The remaining 15 boxes are similarily glued together and loaded with pizzas to represent the 55.5 cms high upper block, we call it B, that will drop down on the pizza box tower A. You evidently fit a roof and a little mast on B (the antenna of WTC1) and why not attach a US flag on it?
Thus you simply have to hold B 3.7 cms (one floor level) above A and then drop B on A to simulate the initiation of the destruction of WTC1 in scale 1/100. Nothing happens at impact of course and the reason is that gravity acceleration follows another scale factor than simple length. So you have to increase the drop height 3.7 cms to a suitable value x so that the energy applied at impact becomes representative that knowledgeable JREF members easily can calculate. Otherwise just ask me.
So now we re-do the experiment with B dropping on A from height x.
According Bazant A shall now be crushed down (destroyed) at free fall speed/acceleration by B and the pizzas in A shall become dust, while the box walls of A crack as spaghetti and the thin box floors of A drop down. When A is completely destroyed (95 floors are stacked on top of one another in the footprint and the pieces of walls are spread around the foot print and there is a big dust cloud of ex-pizzas all around) the top block B is crushed-up in turn and disappears like A. The only thing that remains is the roof of B and the mast and the flag! Nothing dropped on that, evidently, so it should remain intact.
The good news is that the above will not happen at all (no ex-pizza dust!) and it demonstrates that the Bazant hypothesis does not work for a 1/100 scale model of WTC1. Actually it does not work for a full scale tower either, as B cannot crush down A at impact and remain intact.
The simple reason is that free energy E (or force F for that matter) at impact B against A is not just simply applied 100% to the top box of A as assumed by Bazant to initiate a global collapse of A, while B remains intact. Evidently only 50% of the energy E is applied to A, while the other 50% is applied to B. Same for the force F. Energy E is just F times distance - compression of A and B at/after impact.
This phenomenon will be seen in the pizza box experiment described above. You will see A and B deform at impact like accordeons and then bounce back, i.e.
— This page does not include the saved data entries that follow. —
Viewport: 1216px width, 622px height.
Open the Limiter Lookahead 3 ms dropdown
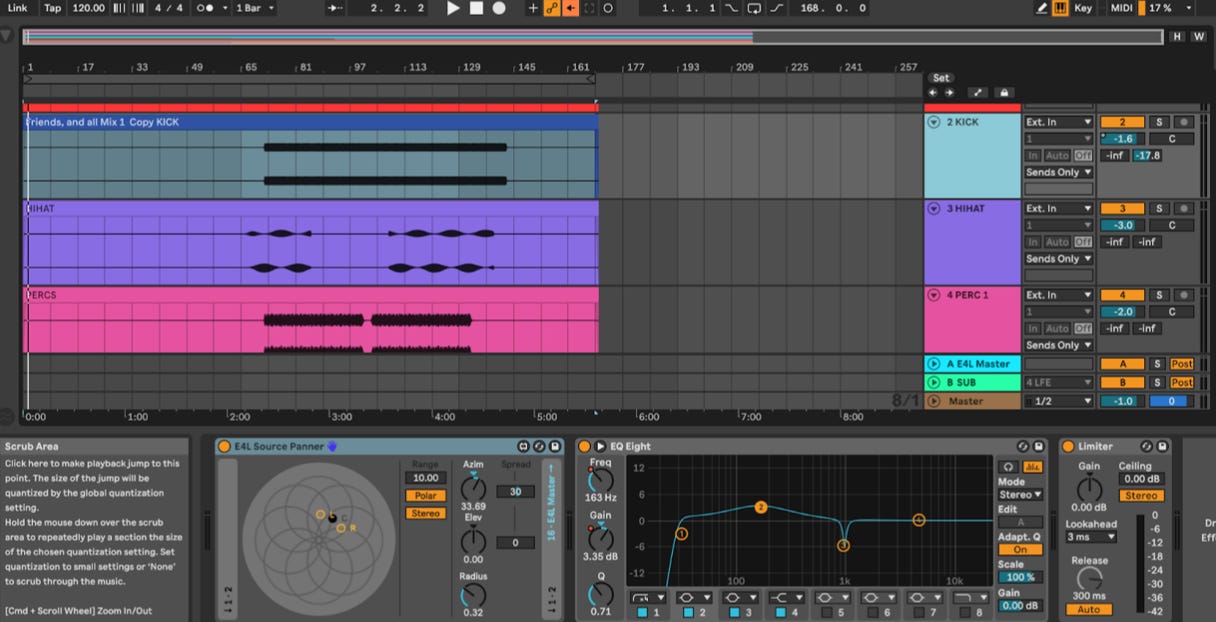coord(1090,537)
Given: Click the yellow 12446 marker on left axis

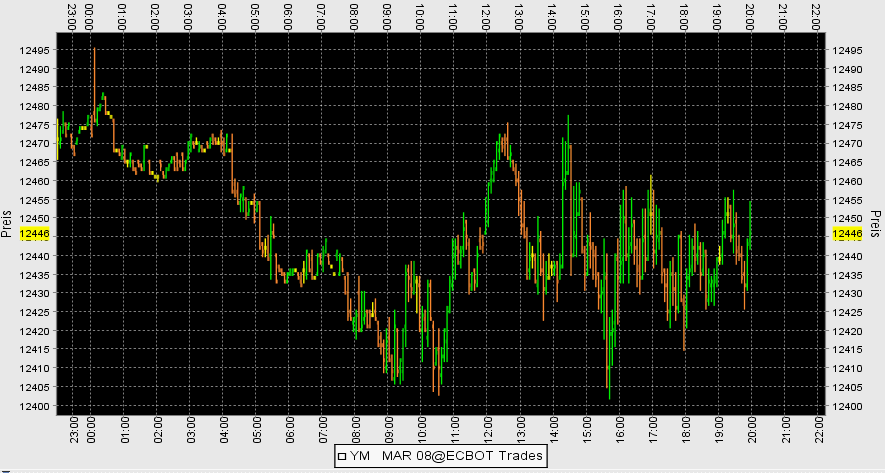Looking at the screenshot, I should (34, 234).
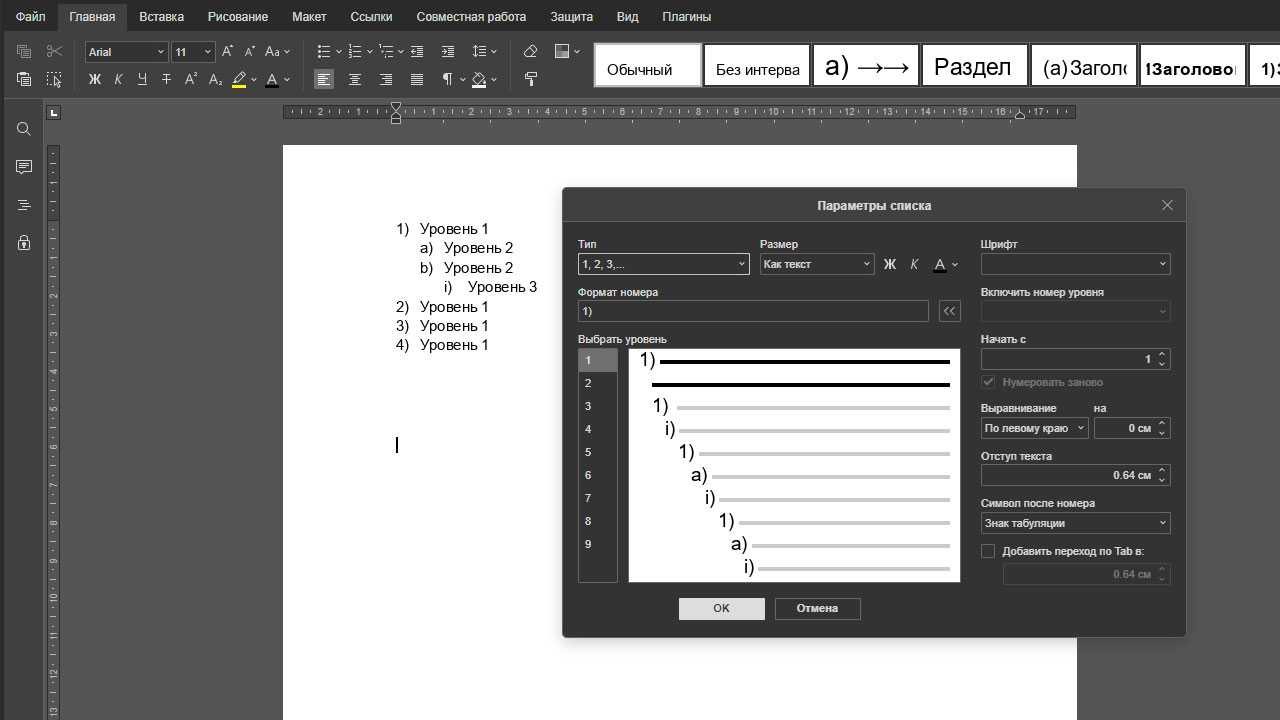
Task: Switch to the 'Макет' tab
Action: [309, 17]
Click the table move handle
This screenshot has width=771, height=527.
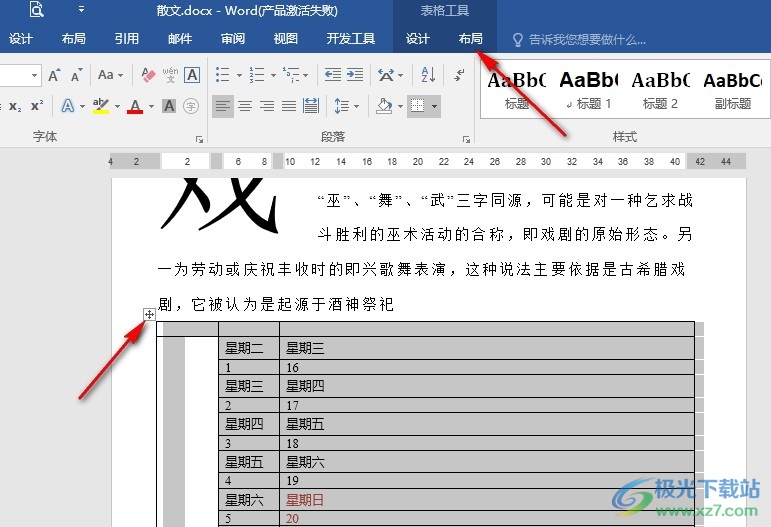click(149, 315)
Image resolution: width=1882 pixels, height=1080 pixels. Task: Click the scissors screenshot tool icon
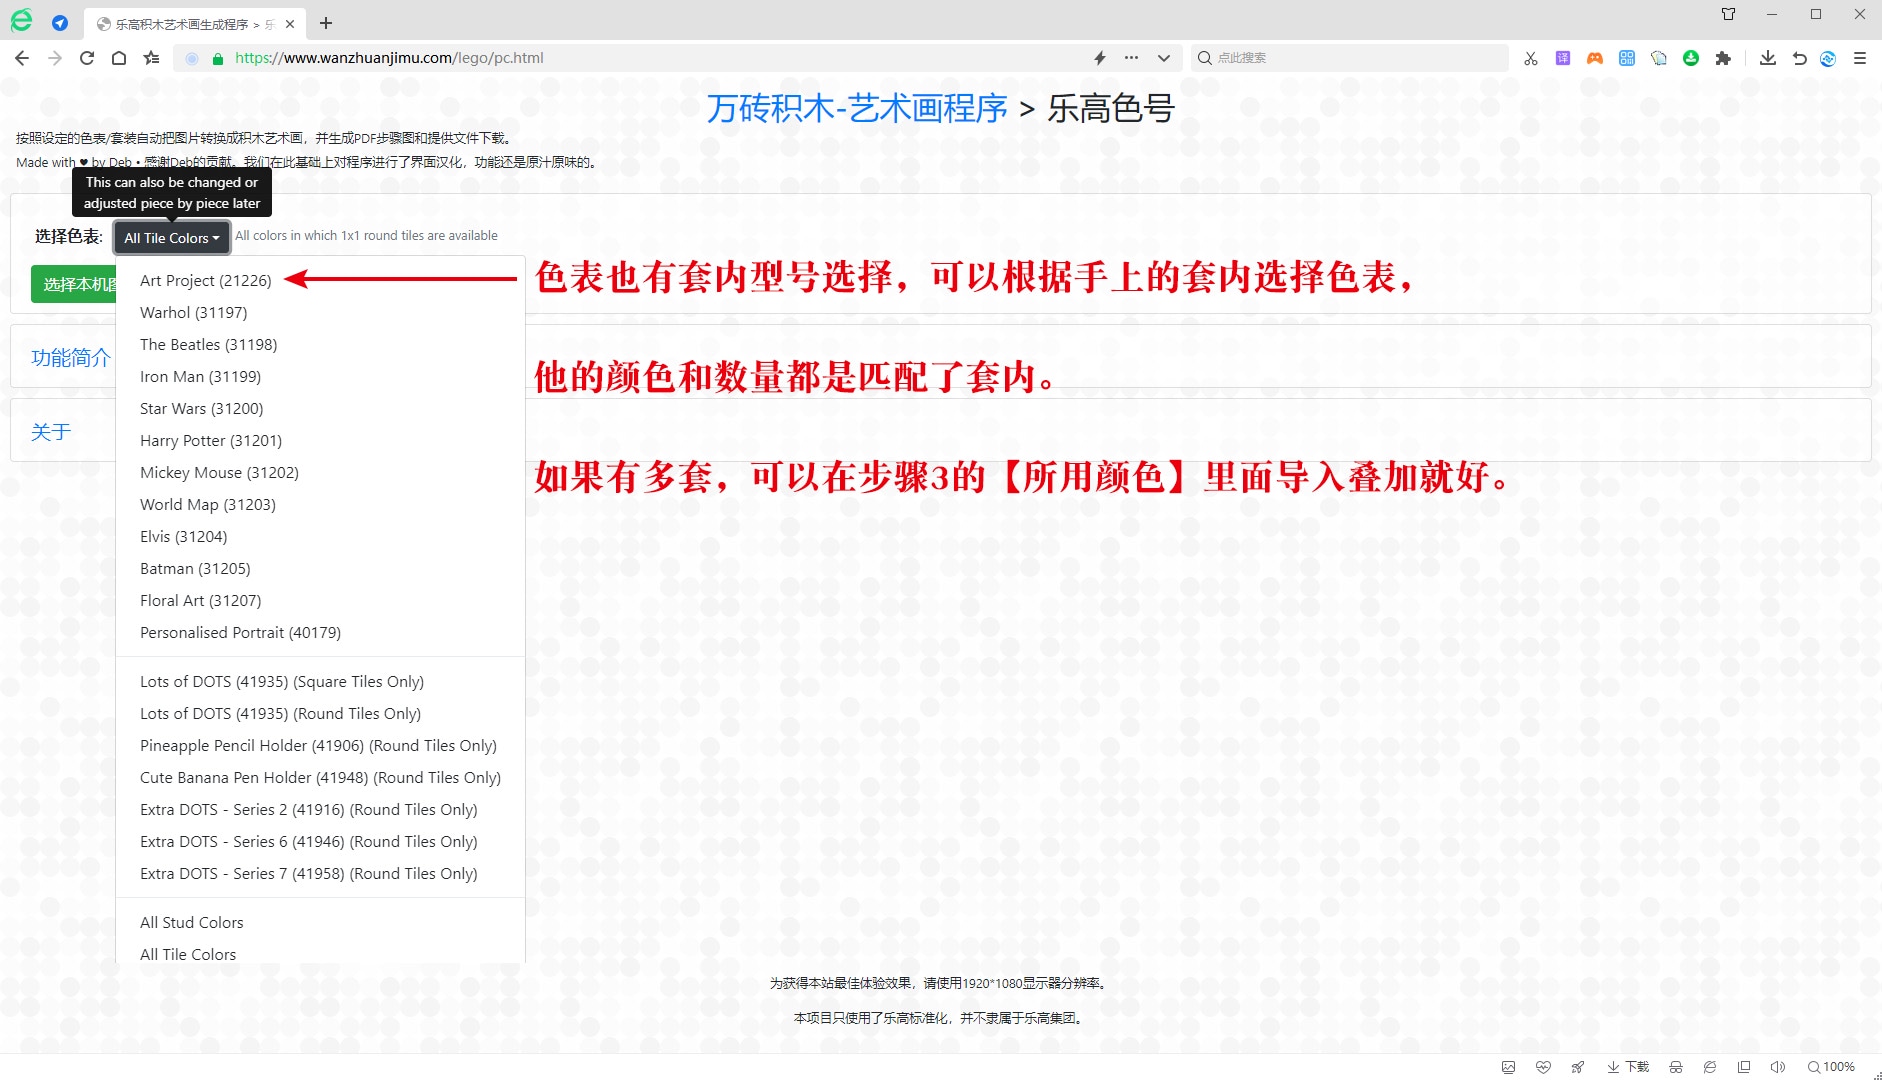click(x=1531, y=58)
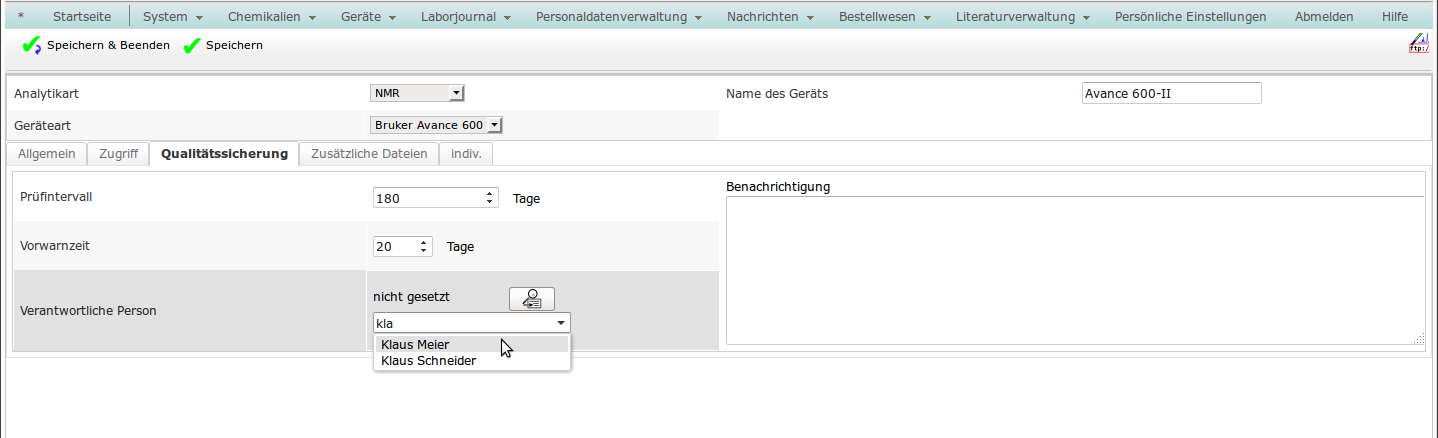
Task: Choose Klaus Schneider from the list
Action: coord(428,361)
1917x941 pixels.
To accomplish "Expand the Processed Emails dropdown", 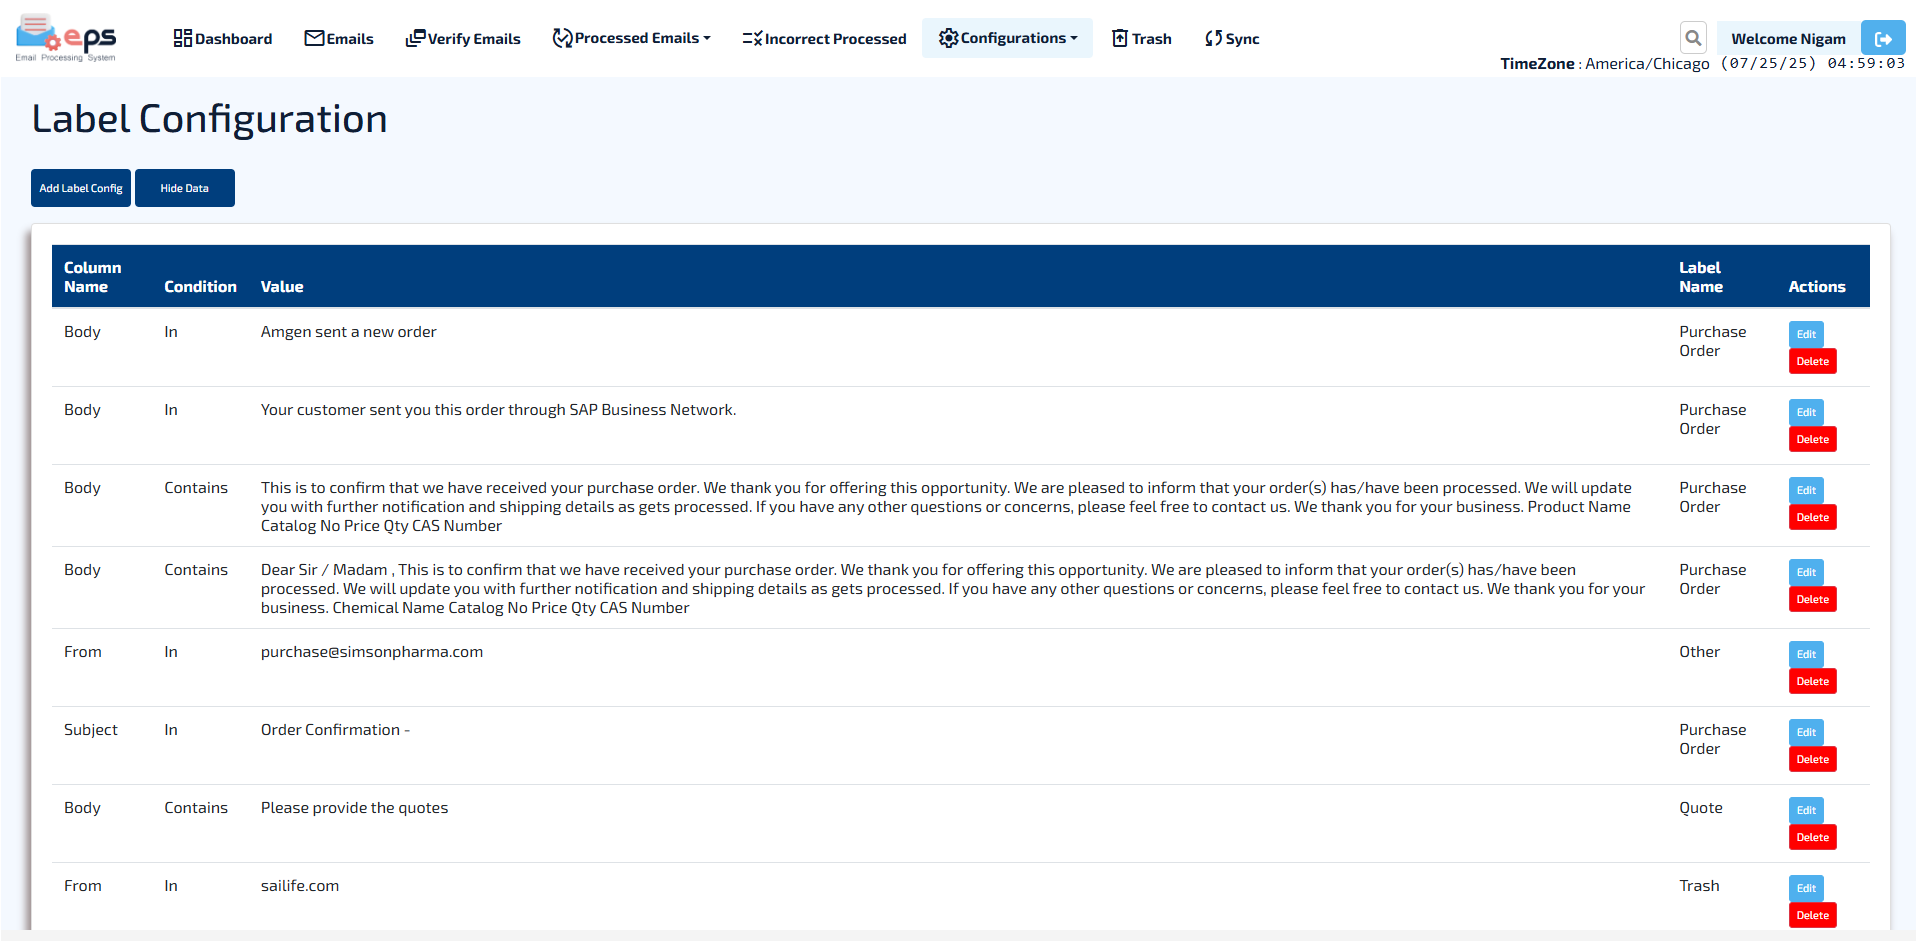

E will only elastically deform A and B. Or, if E is big enough, plastic deformation starts after deformation the same amount (50/50) of energy E is applied to A and B at impact, you will see B completely destroyed, while a large part of A remains intact.
Reason for this is that B is much smaller (and weaker) than A, and that A can absorb more elastic deformation energy than B before plastic deformation (destruction) takes place.
WTC1 is a good example: A (95 boxes) is 6.33 times bigger than B (15 boxes + flag), so A can absorb at least 6.33 more elastic strain energy than B at impact, before destruction (plastic deformation) starts. As the amount of energy is equally applied to A and B, you could in fact see B be destroyed while A is still just elastically deformed.
In reality (WTC1 full scale and Pizza tower model scale) and the fact that it takes some time for force F to transmit through A and B at impact, both A and B (apart from being completely elastically deformed) will be plastically deformed (really damaged) adjacent to the impact area, but still, as A is much bigger than B, B will suffer proportionally more damage than A.
Bazant in his devious hypothesis assumes of course that B remains intact all the time (while A is crushed down), but there is no foundation for that (or for many other things regarding 9/11 that are just fantasy).